US nuclear innovation company TerraPower and regulated utility PacifiCorp are to undertake a joint study to evaluate the feasibility of deploying up to five additional Natrium reactor and integrated energy storage systems in the PacifiCorp service territory by 2035.
PacifiCorp and TerraPower announced last year their plans to bring a Natrium demonstration plant to Kemmerer, Wyoming, where a PacifiCorp coal-fuelled power plant is approaching retirement. “This joint study is a significant step toward building the energy grid of the future for PacifiCorp’s customers and a tangible example of the promise advanced nuclear brings to utilities serious about leading the nation’s energy transition,” said TerraPower President and CEO Chris Levesque. “We have been impressed and humbled by our work with the Kemmerer community and PacifiCorp. We look forward to evaluating new potential sites for Natrium plants that have the same energy expertise and capabilities as our demonstration site.”

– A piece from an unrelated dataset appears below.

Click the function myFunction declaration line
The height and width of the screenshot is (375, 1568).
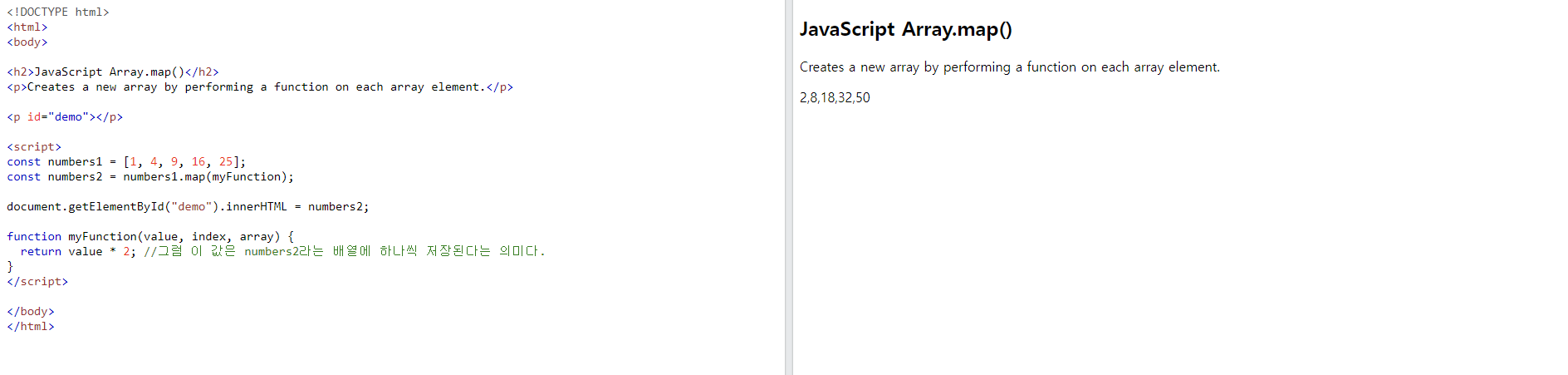click(x=150, y=236)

Gary Hoogeveen, President and CEO of Rocky Mountain Power, a division of PacifiCorp, noted: “This is just a first step, as advanced nuclear power needs to be evaluated through our resource planning processes as well as receive regulatory approval. But it’s an exciting opportunity that advances us down the path to a net zero energy future.”
By working together on the Natrium demonstration plant and jointly studying the feasibility of adding up to five additional commercial units by 2035, TerraPower and PacifiCorp said they seek to identify opportunities to reduce cost for PacifiCorp’s customers and more broadly deploy advanced Natrium reactors. The joint study will evaluate, among other things, the potential for advanced reactors to be located near current fossil-fuelled generation sites, enabling PacifiCorp to repurpose existing generation and transmission assets for the benefit of its customers. The location of future Natrium plants will be thoroughly explored through this study process, and both companies will engage with local communities before any final sites are selected.
TerraPower and GE Hitachi Nuclear Energy are developing the Natrium technology, which features a sodium fast reactor combined with a molten salt energy storage system. The system features a 345MWe reactor and can be optimised for specific markets. Its innovative thermal storage has the potential to boost the system’s output to 500MWe of power for more than five and a half hours when needed. This allows for a nuclear design that follows daily electric load changes and helps customers capitalise on peaking opportunities driven by renewable energy fluctuations. As more renewables are integrated into the grid, the demand for gigawatt-hour-scale energy storage will continue to increase.
Currently, however, the USA has no expertise in fast reactor technology and no facilities to support its development. The US Department of Energy (DOE) in July issued a record of decision to build a sodium-cooled fast test reactor at Idaho National Laboratory (INL). If appropriated by Congress, the Versatile Test Reactor (VTR) would be the first fast reactor to operate in the USA in nearly three decades.
Meanwhile, on 21 October, Global Nuclear Fuel–Americas (GNF-A), a GE-led joint venture, and TerraPower announced an agreement to build a Natrium Fuel Facility at the site of GNF-A’s existing plant site near Wilmington. The Natrium Fuel Facility will be jointly funded by TerraPower and DOE through the Advanced Reactor Demonstration Program, which aims to speed the demonstration of advanced reactors through cost-shared partnerships with US industry. The facility represents an investment of more than $200 million.
Terrapower said the Natrium Fuel Facility and other commercial nuclear power initiatives are projected to grow the GNF-A and GE Hitachi Nuclear Energy (GEH) workforce by approximately 500 new employees over five years. Many of these new employees will support the Natrium reactor technology that is being jointly developed by GEH and TerraPower as well as other commercial nuclear power initiatives.
Construction on the Natrium Fuel Facility is anticipated to begin in 2023. “The Natrium Fuel Facility will help establish the fuel supply chain that will be required for the US to deploy advanced reactors domestically and globally,” said Tammy Orr, senior vice president, fuel products, GNF-A. “This is a significant investment in our operation, and we’re excited to build on our more than 50-year legacy as a fuel manufacturer in support of carbon-free energy generation.”
The Natrium Fuel Facility would utilise high-assay, low-enriched uranium (Haleu). The Energy Act of 2020 authorised DOE to support availability of Haleu for domestic commercial use.